[[ Passage to read, beginning ]]

The public has 30 days to comment on the proposal, and then the agency has 60 days to prepare final regulations.

Following the action, two investment banking firms cut their ratings on Amgen, bringing the number of downgrades this month to six.

Calling the government's decision a "surprisingly tough stance," the Robert W. Baird investment banking firm lowered its opinion to neutral from outperform. Analyst Christopher Raymond wrote in a research report that if the proposal is adopted, it could cut the use of Amgen's anemia drugs in cancer-chemotherapy patients by 20% to 30%.

"We see this development as a watershed event, possibly opening the door to significant ... private payer pressure for years to come," said Raymond. His firm expects to seek or receive investment-banking compensation from Amgen in the next three months.

The earlier downgrades came after an advisory panel to the Food and Drug Administration recommended

stricter limits on prescribing the medications. The panel also said the companies should conduct more tests to assess the risk of side effects.

The FDA isn't bound by its advisers' suggestions, but it usually adheres to them. Last week, the panel voted 17-0 for more clinical trials and 15-2 for more prescribing restrictions. Later this year, a panel of experts will review the safety and effectiveness of the drugs when they're given to patients with chronic kidney disease.

In March, the FDA told Amgen and J&J to place

tougher notices on the drugs' labels, alerting doctors and patients that higher-than-recommended doses of the drugs raise the risk of death, heart attack, stroke or blood clots. The FDA said the labels must contain a black box warning, its strongest alert. The FDA decision triggered the Medicare agency's proposal.

[[ Passage to read, end ]]
[[ Data extract, beginning ]]

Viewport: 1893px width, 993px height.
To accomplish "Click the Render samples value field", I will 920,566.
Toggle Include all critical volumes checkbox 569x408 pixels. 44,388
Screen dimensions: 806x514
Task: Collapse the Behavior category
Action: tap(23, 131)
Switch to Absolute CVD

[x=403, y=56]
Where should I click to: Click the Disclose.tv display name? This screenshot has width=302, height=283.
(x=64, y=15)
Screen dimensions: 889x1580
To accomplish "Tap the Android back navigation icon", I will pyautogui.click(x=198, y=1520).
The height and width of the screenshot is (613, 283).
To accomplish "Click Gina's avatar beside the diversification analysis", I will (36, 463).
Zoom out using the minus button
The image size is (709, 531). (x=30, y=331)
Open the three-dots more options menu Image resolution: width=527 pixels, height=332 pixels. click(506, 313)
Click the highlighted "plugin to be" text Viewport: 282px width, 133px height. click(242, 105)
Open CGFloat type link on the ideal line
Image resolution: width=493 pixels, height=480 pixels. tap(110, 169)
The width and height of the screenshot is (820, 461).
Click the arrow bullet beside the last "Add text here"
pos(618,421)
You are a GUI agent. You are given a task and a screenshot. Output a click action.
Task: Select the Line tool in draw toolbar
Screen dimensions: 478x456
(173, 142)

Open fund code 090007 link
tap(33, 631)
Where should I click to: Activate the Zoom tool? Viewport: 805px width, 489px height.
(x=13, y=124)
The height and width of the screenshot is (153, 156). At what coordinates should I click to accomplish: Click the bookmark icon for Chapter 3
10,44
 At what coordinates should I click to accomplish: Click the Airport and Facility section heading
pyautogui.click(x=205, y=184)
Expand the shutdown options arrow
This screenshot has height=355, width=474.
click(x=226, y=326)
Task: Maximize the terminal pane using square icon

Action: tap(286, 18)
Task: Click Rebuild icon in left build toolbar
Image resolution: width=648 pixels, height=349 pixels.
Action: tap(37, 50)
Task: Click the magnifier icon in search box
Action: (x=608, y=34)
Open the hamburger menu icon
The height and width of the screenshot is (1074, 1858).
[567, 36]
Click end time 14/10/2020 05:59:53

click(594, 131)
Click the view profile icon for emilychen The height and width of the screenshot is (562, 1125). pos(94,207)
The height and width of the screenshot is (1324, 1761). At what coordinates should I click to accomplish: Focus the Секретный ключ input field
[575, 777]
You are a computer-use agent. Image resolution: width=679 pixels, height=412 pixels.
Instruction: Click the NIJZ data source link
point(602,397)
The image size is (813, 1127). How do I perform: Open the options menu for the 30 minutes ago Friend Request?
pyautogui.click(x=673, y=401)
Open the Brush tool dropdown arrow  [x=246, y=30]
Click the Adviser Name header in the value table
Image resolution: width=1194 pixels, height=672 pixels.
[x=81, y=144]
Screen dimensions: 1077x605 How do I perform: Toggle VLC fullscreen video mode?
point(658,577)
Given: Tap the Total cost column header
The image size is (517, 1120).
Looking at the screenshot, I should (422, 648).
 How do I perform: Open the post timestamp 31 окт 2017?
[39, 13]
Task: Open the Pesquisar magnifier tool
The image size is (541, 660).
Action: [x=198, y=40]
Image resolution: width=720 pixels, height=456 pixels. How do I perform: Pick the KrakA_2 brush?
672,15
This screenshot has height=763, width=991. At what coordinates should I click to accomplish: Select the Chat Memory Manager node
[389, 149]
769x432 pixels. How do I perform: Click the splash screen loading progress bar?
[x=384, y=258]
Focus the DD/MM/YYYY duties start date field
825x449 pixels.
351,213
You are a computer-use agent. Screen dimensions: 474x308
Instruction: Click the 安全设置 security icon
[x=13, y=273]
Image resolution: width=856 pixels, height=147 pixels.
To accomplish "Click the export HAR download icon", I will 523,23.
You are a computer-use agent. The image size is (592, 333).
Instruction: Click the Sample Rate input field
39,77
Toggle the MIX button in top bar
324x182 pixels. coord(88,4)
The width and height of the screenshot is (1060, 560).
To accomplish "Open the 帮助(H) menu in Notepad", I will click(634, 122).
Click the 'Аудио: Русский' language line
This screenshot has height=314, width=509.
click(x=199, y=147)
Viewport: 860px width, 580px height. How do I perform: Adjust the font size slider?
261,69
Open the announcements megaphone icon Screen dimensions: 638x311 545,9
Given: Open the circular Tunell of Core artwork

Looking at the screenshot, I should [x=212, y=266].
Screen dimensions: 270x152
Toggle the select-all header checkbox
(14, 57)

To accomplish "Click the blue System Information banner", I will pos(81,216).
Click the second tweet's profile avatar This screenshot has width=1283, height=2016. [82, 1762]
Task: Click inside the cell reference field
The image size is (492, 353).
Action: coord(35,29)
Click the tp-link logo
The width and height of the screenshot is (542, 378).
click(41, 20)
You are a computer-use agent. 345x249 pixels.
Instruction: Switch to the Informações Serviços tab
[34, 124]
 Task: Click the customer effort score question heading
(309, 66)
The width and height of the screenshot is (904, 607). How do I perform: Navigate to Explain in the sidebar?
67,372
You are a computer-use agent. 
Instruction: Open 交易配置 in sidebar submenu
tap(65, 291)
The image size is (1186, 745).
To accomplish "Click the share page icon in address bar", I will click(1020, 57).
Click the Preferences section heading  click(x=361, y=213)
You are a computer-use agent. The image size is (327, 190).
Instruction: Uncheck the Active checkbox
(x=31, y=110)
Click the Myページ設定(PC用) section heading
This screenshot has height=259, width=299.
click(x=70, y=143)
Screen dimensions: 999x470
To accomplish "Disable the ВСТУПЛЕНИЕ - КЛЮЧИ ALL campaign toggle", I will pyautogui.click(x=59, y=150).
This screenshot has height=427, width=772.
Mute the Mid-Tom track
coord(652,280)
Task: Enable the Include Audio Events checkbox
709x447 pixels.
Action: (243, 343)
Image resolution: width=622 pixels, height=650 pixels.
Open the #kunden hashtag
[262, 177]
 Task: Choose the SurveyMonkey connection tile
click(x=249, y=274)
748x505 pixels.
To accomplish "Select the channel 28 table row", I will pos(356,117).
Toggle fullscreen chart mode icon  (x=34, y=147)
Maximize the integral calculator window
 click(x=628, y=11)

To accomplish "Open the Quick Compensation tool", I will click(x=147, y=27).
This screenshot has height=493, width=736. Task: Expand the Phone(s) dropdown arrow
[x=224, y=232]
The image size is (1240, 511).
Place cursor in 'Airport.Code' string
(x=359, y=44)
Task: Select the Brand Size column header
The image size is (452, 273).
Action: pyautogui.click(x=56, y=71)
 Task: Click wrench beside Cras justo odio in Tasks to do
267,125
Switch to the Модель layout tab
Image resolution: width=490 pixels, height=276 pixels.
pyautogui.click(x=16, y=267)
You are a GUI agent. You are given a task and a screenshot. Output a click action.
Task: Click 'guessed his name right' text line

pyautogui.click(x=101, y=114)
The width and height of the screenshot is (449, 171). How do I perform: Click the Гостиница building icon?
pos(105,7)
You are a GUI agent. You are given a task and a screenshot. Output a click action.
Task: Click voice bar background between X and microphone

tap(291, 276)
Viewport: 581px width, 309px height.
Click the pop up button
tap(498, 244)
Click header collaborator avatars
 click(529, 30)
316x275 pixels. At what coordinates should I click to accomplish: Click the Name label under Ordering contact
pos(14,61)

[[ Data extract, end ]]

→ **Instructions**
(a) Could you translate this sentence from the article on Amgen's anemia drugs into Spanish: "The FDA said the labels must contain a black box warning, its strongest alert."
(b) Can you reproduce the part of the article on Amgen's anemia drugs that opens with the words containing "The earlier downgrades" and closes with "chronic kidney disease."?
(c) Would you carry on the article on Amgen's anemia drugs from where it stops?
The lines above can be set aside.

→ **Expected results**
(a) La FDA dijo que las etiquetas deben incluir una advertencia de recuadro negro, su alerta más fuerte.

(b)
The earlier downgrades came after an advisory panel to the Food and Drug Administration recommended

stricter limits on prescribing the medications. The panel also said the companies should conduct more tests to assess the risk of side effects.

The FDA isn't bound by its advisers' suggestions, but it usually adheres to them. Last week, the panel voted 17-0 for more clinical trials and 15-2 for more prescribing restrictions. Later this year, a panel of experts will review the safety and effectiveness of the drugs when they're given to patients with chronic kidney disease.

(c)
"We pay close attention to FDA black box warnings," Leslie V. Norwalk, acting administrator for Medicare and Medicaid, said Monday. "We have carefully examined the evidence surrounding these labeling changes and have issued this proposed decision to protect our beneficiaries."

After the FDA advisory panel meeting last week, "it was hard to believe things could rapidly get much worse" for Amgen and J&J, says Geoffrey Porges, of Sanford Bernstein, in a research note. "The government's proposal is "much more severe than even those we had contemplated."

Porges, who has market perform ratings on both companies, said the restrictions could cut the market in half for the affected anemia drugs. The proposal "could be the straw that breaks the camel's back," forcing Amgen "into serious and extensive restructuring to reduce their expense base," he says.

At the same time, Porges criticized the government's plan as the "end of evidence-based regulation," arguing that the FDA and the Medicare agency "are significantly over-reaching the available evidence of risk, or lack of benefit," from the anemia drugs.

His firm has provided noninvestment banking services for J&J.